Keywords: EAM-2201; UDP-glucuronosyltransferase; cytochrome P450; drug–drug interaction; human liver microsomes.

Figure 1

Chemical structure of EAM-2201.

Figure 2

The inhibitory effects of EAM-2201 on CYP1A2-mediated phenacetin O-deethylase, CYP2A6-mediated coumarin 7-hydroxylase, CYP2B6-mediated bupropion hydroxylase, CYP2C8-catalyzed amodiaquine N-deethylase, CYP2C9-catalyzed diclofenac 4′-hydroxylase, CYP2C19-mediated [S]-mephenytoin 4′-hydroxylase, CYP2D6-mediated bufuralol 1′-hydroxylase and CYP3A4-mediated midazolam 1′-hydroxylase activities in ultrapooled human liver microsomes with (○) and without (●) 30-min preincubation in the presence of reduced β-nicotinamide adenine dinucleotide phosphate (NADPH) at 37 °C. The cocktail substrate concentrations used to assess IC₅₀ values were as follows: 50 µM phenacetin, 2.5 µM coumarin, 2.0 µM amodiaquine, 10 µM diclofenac, 100 µM [S]-mephenytoin, 5.0 µM bufuralol and 2.5 µM midazolam. Inhibition of CYP2B6 was evaluated separately using 50 µM bupropion. The data are presented as the mean ± standard deviation (SD; n = 3).

Figure 3

Inactivation kinetics of (a) N-desethylamodiaquine formation from amodiaquine; (b) 4′-hydroxydiclofenac formation from diclofenac; (c) 4′-hydroxy-[S]-mephenytoin from [S]-mephenytoin; and (d) 1′-hydroxymidazolam from midazolam in human microsomes by various concentrations of EAM-2201. Relationship between k_obs and EAM-2201 concentrations to estimate k_inact and K_i values for (e) CYP2C8-mediated amodiaquine N-deethylation; (f) CYP2C9-mediated diclofenac 4′-hydroxylation; (g) CYP2C19-mediated [S]-mephenytoin 4′-hydroxylation; and (h) CYP3A4-mediated midazolam 1′-hydroxylation.

Figure 4

The inhibitory effects of EAM-2201 on the activities of six uridine 5′-diphospho-glucuronosyltransferases (UGT) enzymes in ultrapooled human liver microsomes.
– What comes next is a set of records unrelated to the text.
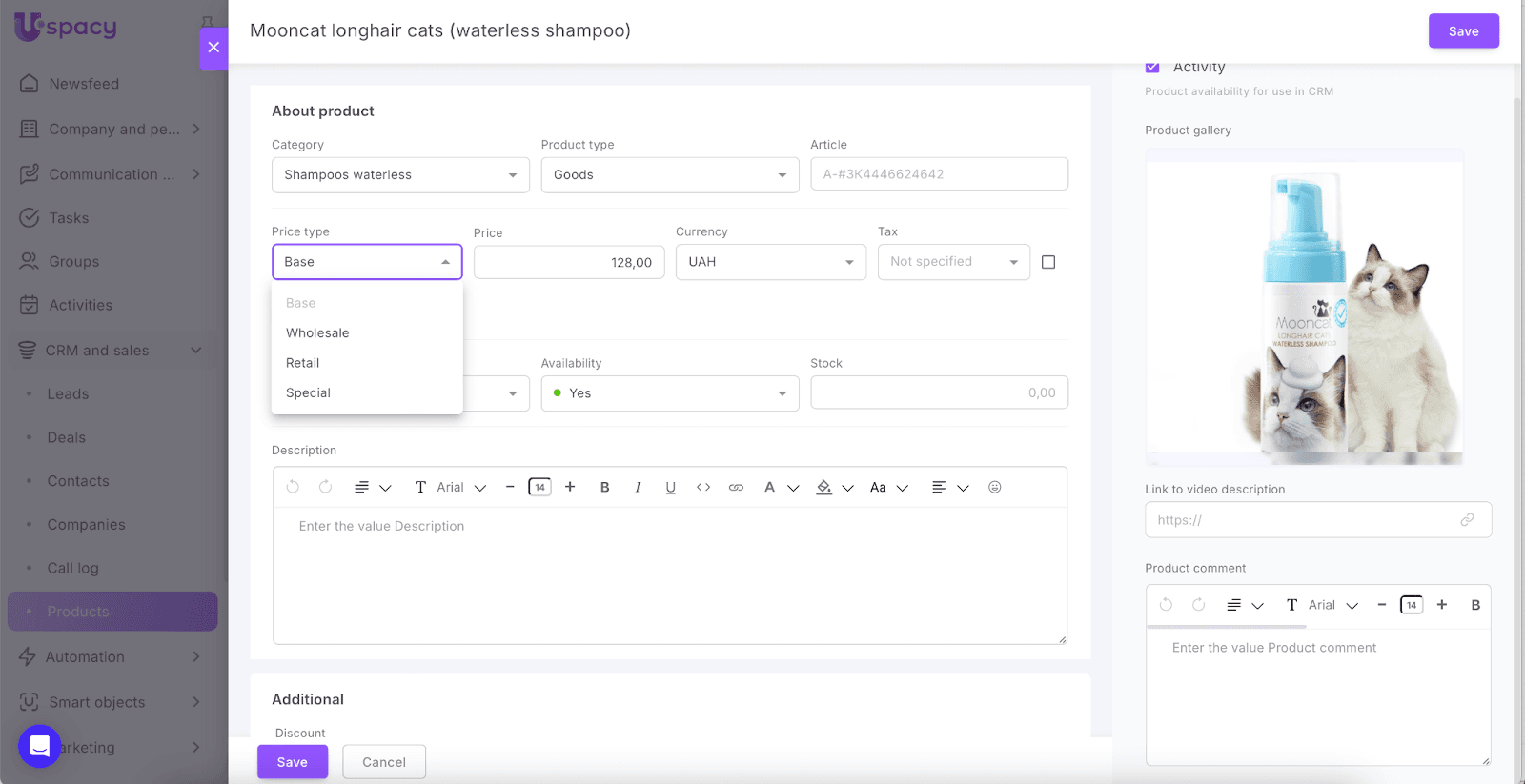Click the purple Save button at top right
Viewport: 1525px width, 784px height.
point(1463,31)
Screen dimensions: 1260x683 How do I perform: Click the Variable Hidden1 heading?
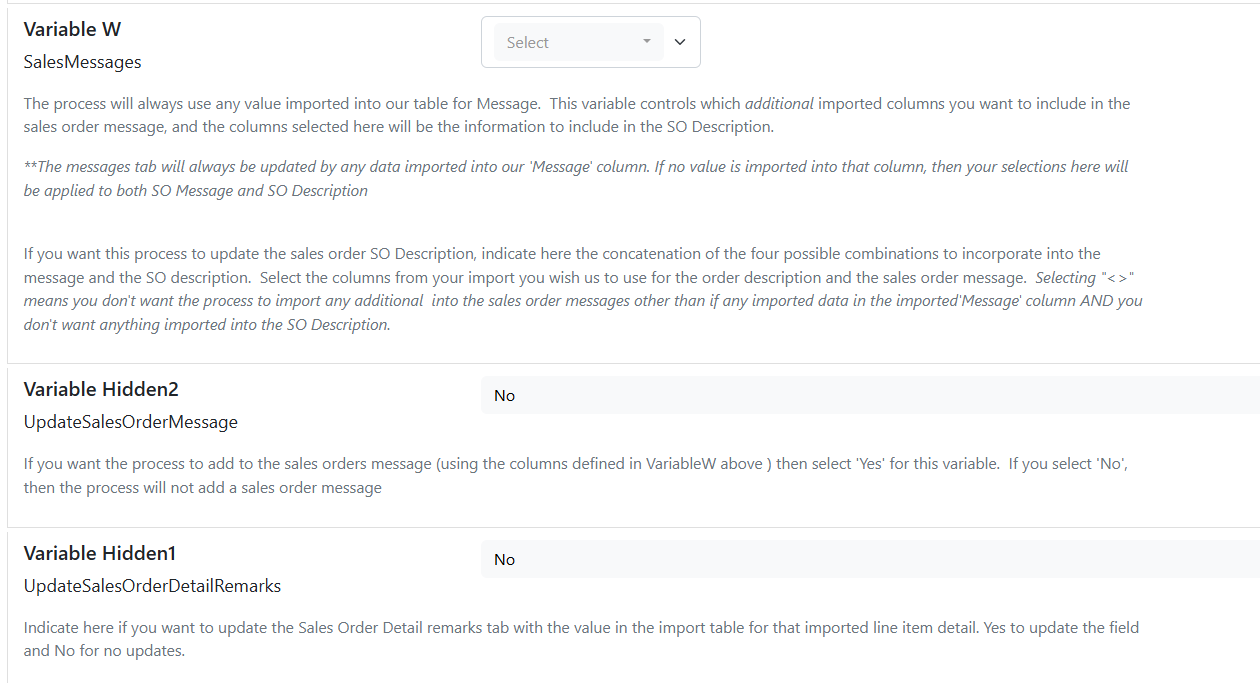(x=100, y=553)
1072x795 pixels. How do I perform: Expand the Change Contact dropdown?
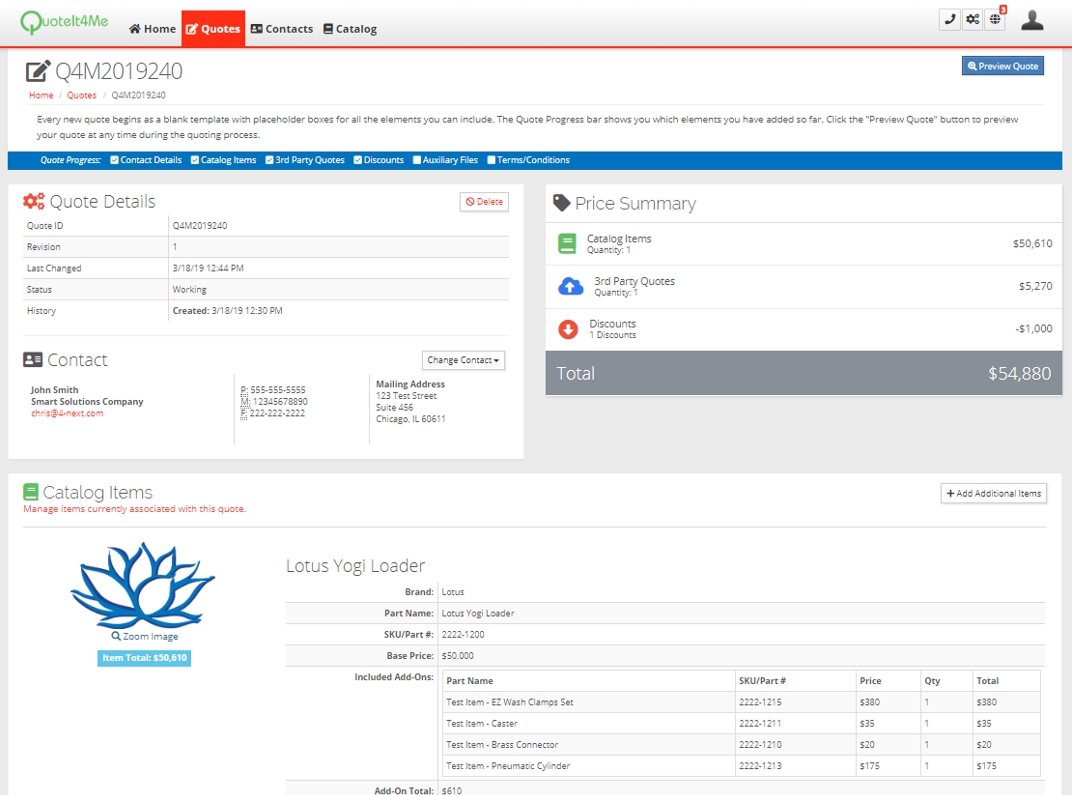(x=463, y=360)
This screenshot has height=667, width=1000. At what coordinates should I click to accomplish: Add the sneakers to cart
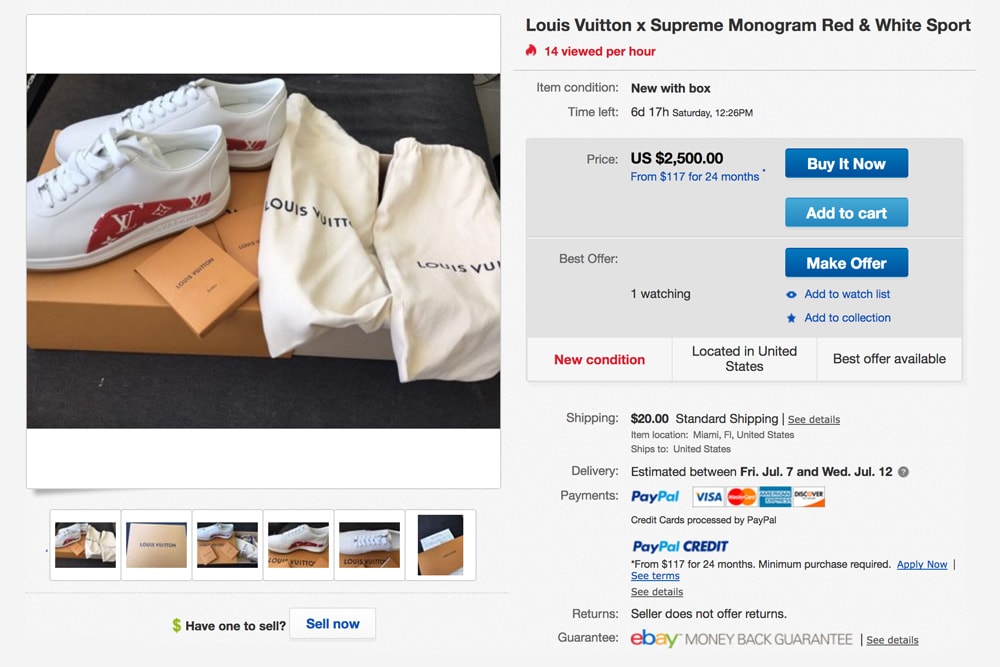846,212
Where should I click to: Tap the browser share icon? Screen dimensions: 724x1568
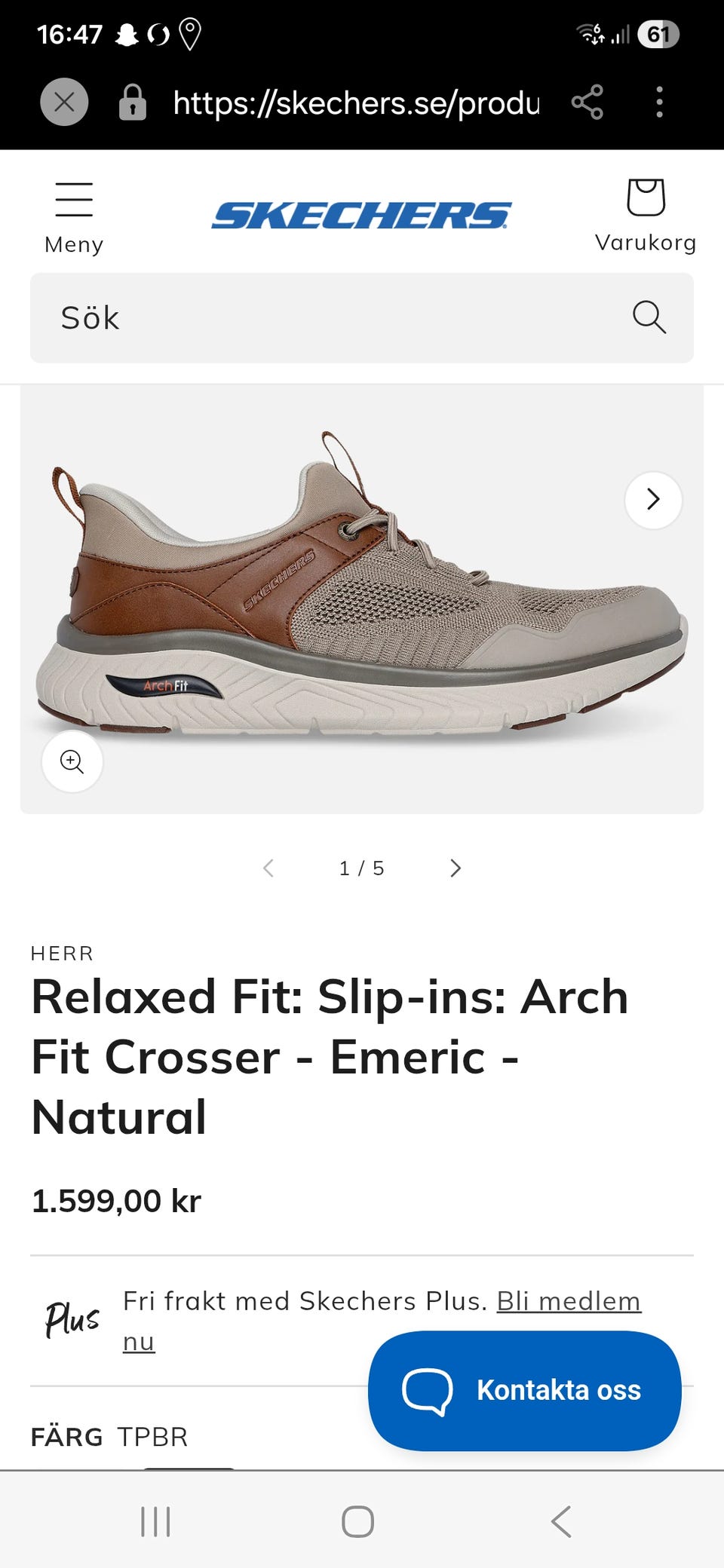587,102
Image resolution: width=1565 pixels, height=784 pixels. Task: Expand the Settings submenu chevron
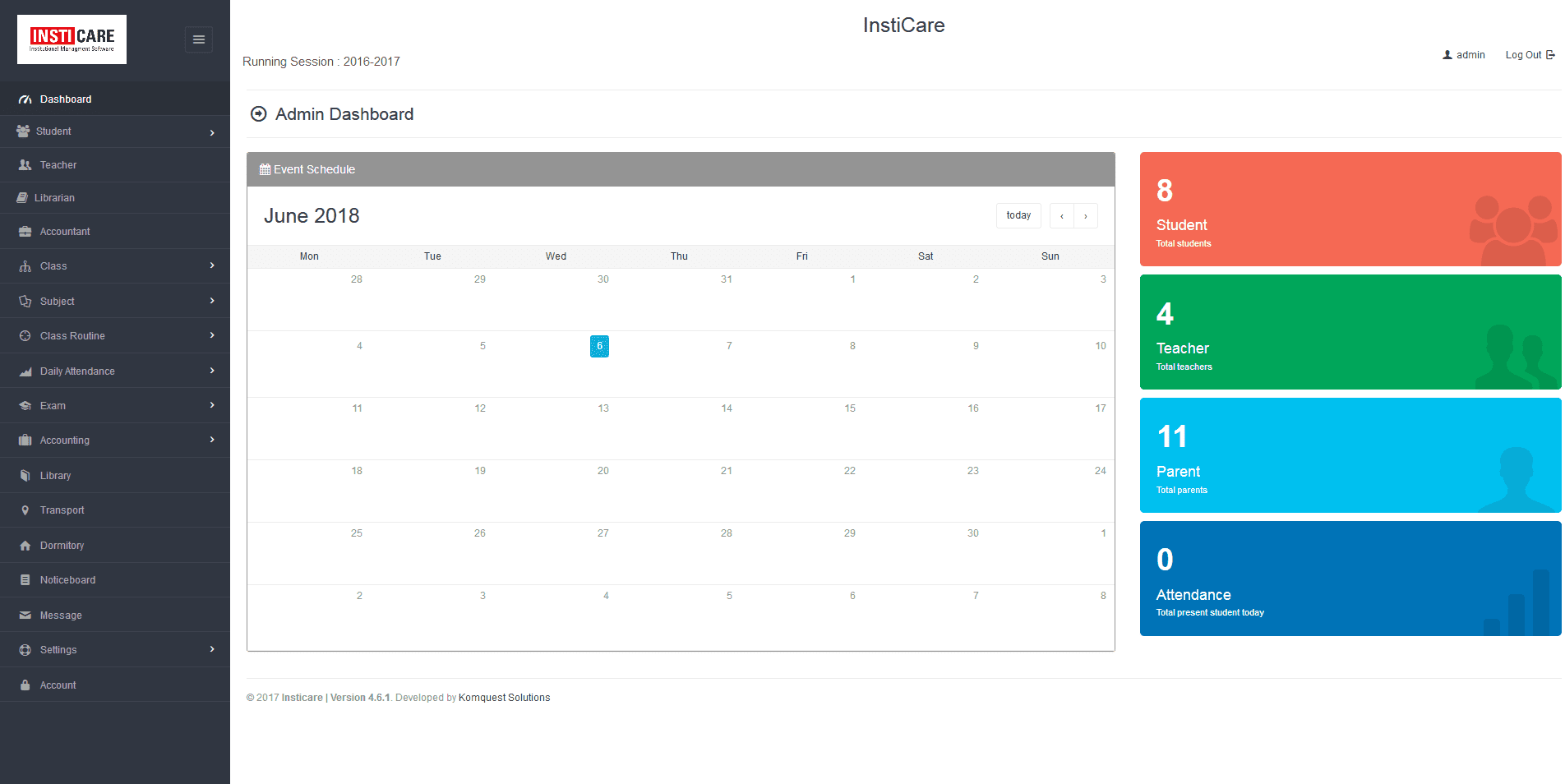[212, 649]
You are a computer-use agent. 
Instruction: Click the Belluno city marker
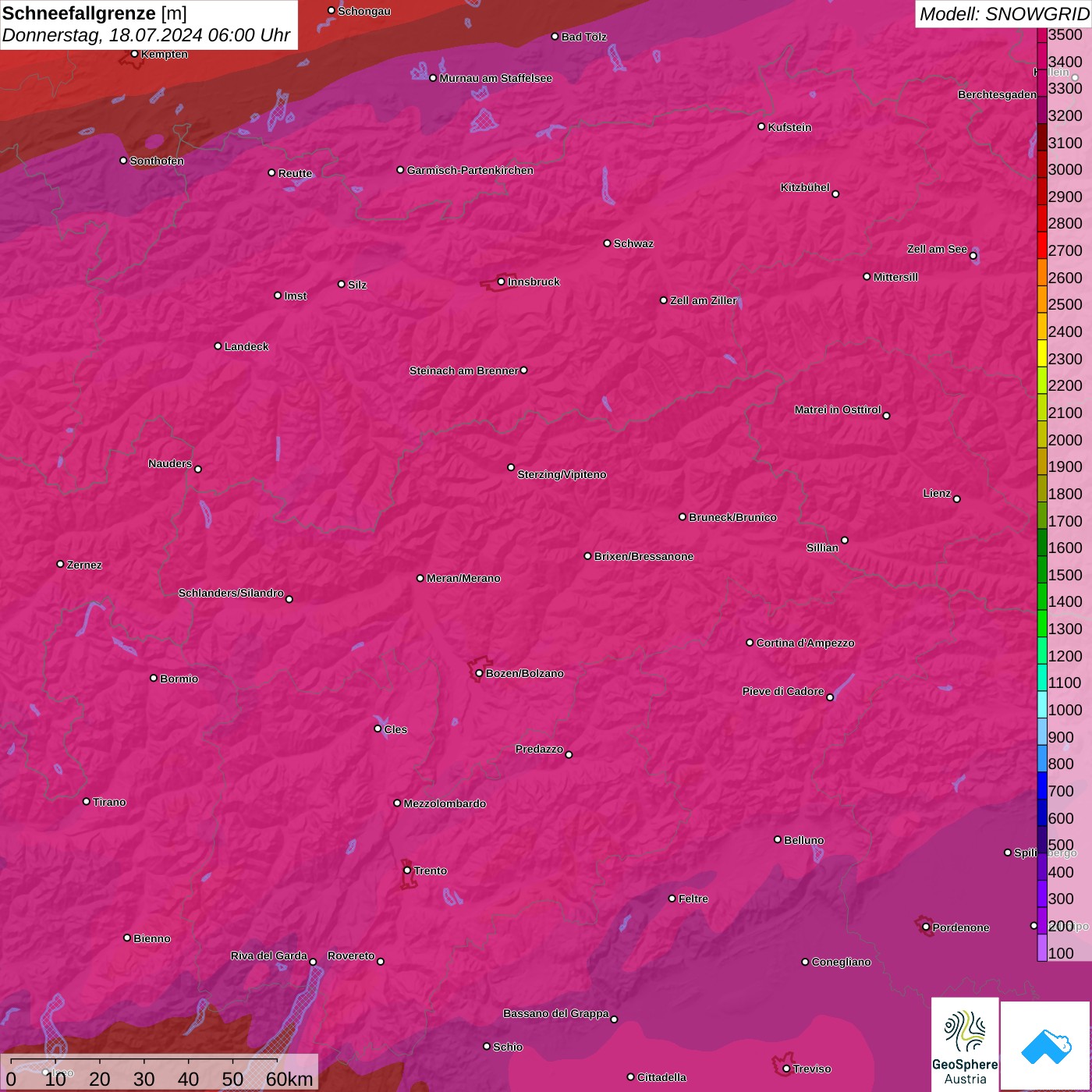(x=777, y=839)
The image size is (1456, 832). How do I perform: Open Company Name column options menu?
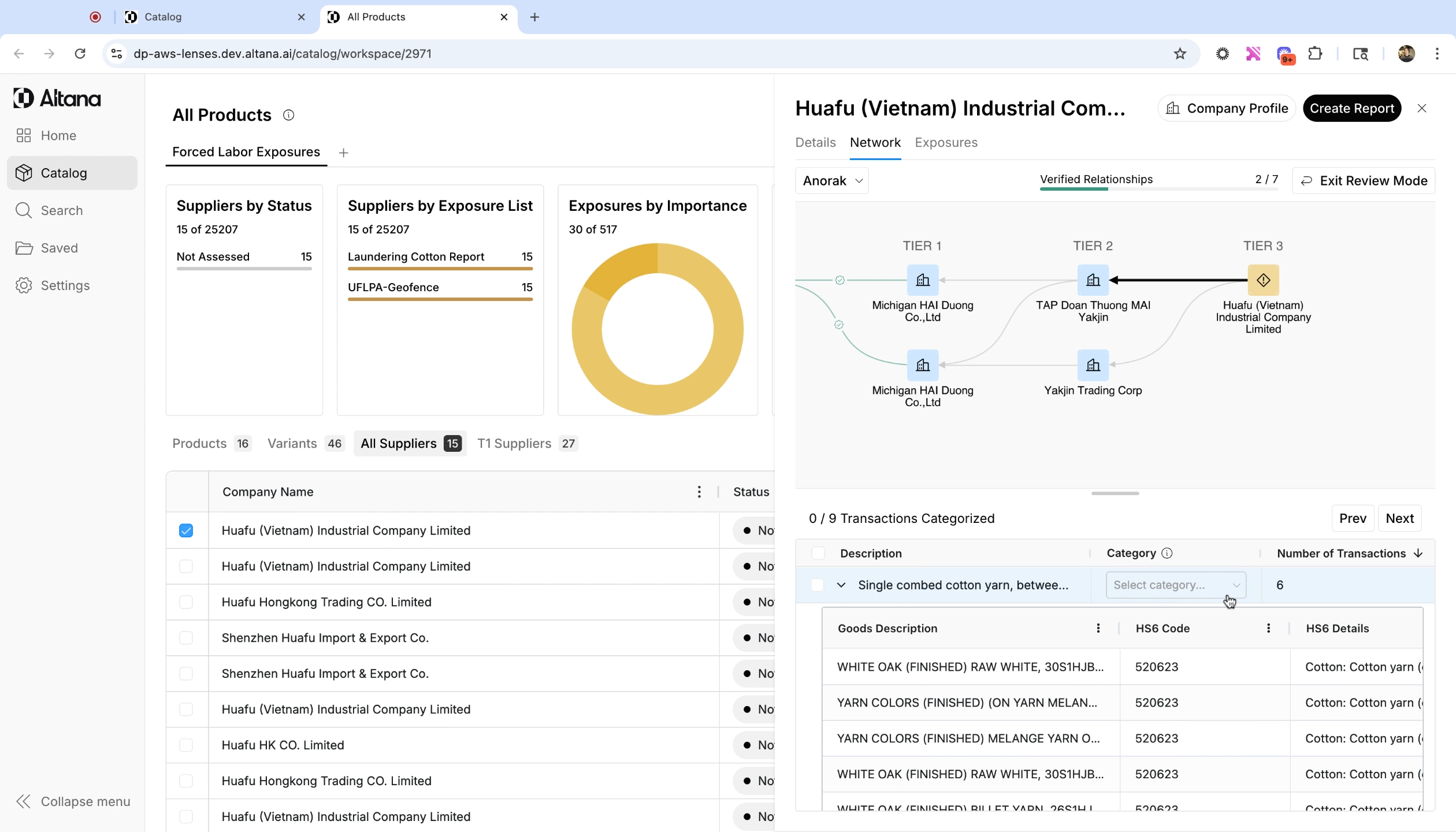699,492
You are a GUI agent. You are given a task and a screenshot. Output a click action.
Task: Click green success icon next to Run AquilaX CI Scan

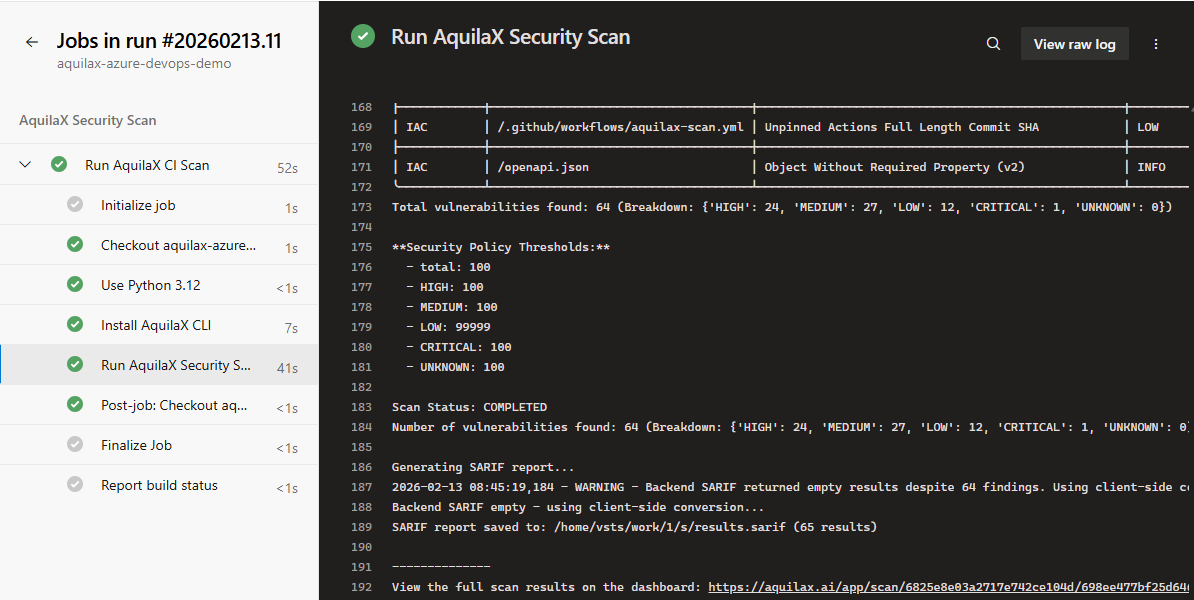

The cocktail UGT substrate concentrations were as follows: 0.5 µM SN-38 for UGT1A1, 2 µM chenodeoxycholic acid for UGT1A3, 0.5 µM trifluoperazine for UGT1A4, 1 µM N-acetylserotonin for UGT1A6, 0.2 µM mycophenolic acid for UGT1A9 and 1 µM naloxone for UGT2B7. The data are presented as the mean ± SD (n = 3).

Figure 5

Representative Dixon plot showing the inhibitory effects of EAM-2201 on UGT1A3-catalyzed chenodeoxycholic acid 24-acylglucuronidation in human liver microsomes. Each symbol represents a particular concentration of chenodeoxycholic acid: ●, 1 µM; ○, 2 µM; ▼, 5 µM; and ▽, 10 µM. The data are presented as the mean ± SD (n = 3).